__EXTRACTED DATA__
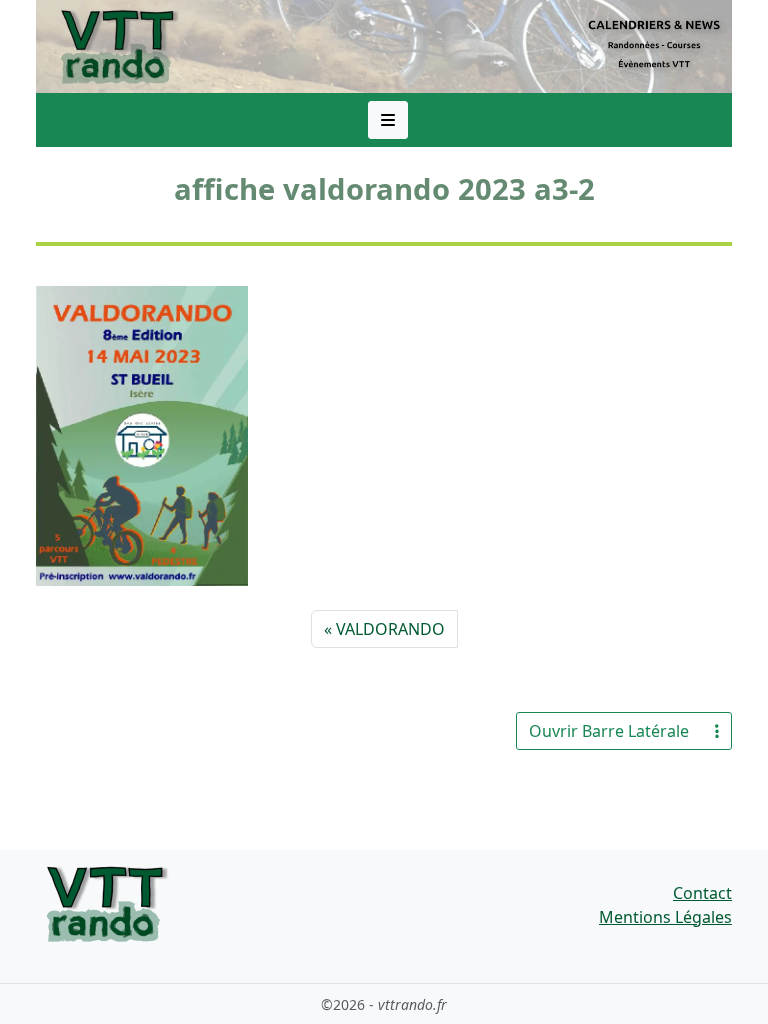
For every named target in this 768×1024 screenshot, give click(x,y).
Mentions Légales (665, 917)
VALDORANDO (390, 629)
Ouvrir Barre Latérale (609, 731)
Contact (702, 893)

...

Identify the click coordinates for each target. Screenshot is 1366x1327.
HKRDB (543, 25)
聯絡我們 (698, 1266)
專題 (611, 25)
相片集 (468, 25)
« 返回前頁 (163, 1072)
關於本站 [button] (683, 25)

--

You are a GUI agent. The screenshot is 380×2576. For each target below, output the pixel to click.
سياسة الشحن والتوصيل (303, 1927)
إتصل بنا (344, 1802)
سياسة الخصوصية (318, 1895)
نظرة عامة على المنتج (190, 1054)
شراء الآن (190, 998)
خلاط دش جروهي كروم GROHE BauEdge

__PROMPT__
Look back at the entries above. Retype the line with "For every named", the line with "Contact (702, 893)", and all lines in between.

__RESPONSE TO THE EXERCISE__
For every named target in this 768×1024 screenshot, give click(x,y).
Mentions Légales (665, 917)
VALDORANDO (390, 629)
Ouvrir Barre Latérale (609, 731)
Contact (702, 893)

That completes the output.